I got a phone call from Jeff Mottershed, to the effect that a few days ago he went up to the Phelix trail head to carry in the new stove, but accidentally backed his car off the road, and ended up hitch-hiking back to Vancouver with Devlin. He had a plan to get a ride back up, retrieve the car, grab the stove and carry it up, and he would like it if I came along to carry water and snacks. The stove weighs about 150 pounds stripped down and it seems nobody is rated to carry that much. Carla thought it might be fun, or at least more fun than sitting on our back porch knitting, so we left Vancouver Monday noon in the Jeep. After the obligatory stop at Pemberton Macdonalds and some more driving, Carla and I were at the one-log bridge by 5:30pm. Christian Veenstra arrived with Jeff 7:13pm and by 8 Jeff’s car was back on the road and Christian was driving back to Vancouver.
Next morning at 6am we were on the trail. Jeff didn’t think he would get the stove all the way to the hut, and we started guessing where it might stop. He explained that we were likely to run out of Jeff before we ran out of daylight. Carla and I didn’t have any trouble keeping up with Jeff because we didn’t have this 150 lb albatross to carry. There are some parts of the trail that you might not notice if you were just carrying a normal pack. Jeff stopped from time to time. Eventually we got out the GPS so we could say “only xxx metres to the Hut”. Around lunch time we were getting near the lovely woodpile, and Jeff was getting really used up. Knowing when to stop is a hard thing to learn, and it applies to climbing mountains as well as carrying stoves. We finally ground to a stop within sight of the lake.
The run back to the Jeep was easy, and the drive home mostly uneventful. Carla drove, I slept.
What we learned:
The tirfor is a fantastic machine for moving very heavy stuff. From now on where Jeff goes, the tirfor goes.
“Off Road” vehicle
Let’s see if we can pull over this tree on top of the car
Jeff and the tirfor
The last 6 km of road is not improving and there was no sign of the people who put up the survey markers last year and had a plan to do some logging. The road would need a lot of improving before logging trucks could drive it, and there isn’t very much good logging to be done up there.
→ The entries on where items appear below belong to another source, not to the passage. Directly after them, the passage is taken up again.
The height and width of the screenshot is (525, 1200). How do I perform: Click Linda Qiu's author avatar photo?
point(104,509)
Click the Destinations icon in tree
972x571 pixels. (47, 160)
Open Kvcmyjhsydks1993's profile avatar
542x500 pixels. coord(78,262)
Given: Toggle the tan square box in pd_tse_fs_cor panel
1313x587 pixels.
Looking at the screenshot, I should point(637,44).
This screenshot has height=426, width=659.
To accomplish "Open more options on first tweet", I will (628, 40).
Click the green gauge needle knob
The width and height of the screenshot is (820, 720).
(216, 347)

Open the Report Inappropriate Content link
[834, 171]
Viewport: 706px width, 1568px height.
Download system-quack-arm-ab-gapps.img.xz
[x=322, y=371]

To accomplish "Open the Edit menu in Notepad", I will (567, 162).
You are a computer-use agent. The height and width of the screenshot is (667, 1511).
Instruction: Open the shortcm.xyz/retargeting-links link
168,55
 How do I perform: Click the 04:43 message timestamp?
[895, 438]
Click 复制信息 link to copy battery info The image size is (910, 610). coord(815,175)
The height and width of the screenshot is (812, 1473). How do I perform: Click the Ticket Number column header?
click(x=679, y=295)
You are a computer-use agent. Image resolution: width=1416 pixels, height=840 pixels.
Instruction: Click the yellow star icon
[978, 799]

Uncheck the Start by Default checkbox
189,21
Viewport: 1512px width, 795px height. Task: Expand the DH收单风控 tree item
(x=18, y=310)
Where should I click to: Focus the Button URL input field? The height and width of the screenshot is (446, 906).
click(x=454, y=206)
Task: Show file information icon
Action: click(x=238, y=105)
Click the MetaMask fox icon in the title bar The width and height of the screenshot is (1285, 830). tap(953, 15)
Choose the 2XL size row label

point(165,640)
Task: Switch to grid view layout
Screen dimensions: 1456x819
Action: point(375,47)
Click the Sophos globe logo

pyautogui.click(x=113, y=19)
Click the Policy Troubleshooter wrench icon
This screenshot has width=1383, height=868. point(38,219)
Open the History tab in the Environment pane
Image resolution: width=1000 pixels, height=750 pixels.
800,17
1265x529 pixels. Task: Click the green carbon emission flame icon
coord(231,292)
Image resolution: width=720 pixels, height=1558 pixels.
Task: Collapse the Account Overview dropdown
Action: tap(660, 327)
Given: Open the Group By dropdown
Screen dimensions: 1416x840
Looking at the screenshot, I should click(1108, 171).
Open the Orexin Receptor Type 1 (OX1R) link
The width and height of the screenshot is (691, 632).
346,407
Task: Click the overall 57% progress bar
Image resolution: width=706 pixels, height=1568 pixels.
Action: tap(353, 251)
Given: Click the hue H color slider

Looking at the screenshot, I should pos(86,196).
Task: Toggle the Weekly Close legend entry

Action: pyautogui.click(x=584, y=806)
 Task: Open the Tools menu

The one-log bridge is still usable, but there is another, better one log bridge a short distance away. The new bridge should be improved with a rope handrail and possibly some traction mesh.
Old bridge is pretty used up
VOC should have bought the lighter stove. I don’t know who in the Club is rated to carry the stove the last bit around the lake, but the keeners going up this coming weekend will figure it out.
One of the inconvenient bits on the trail
Things seem to be going mostly well, and we should have heat this winter.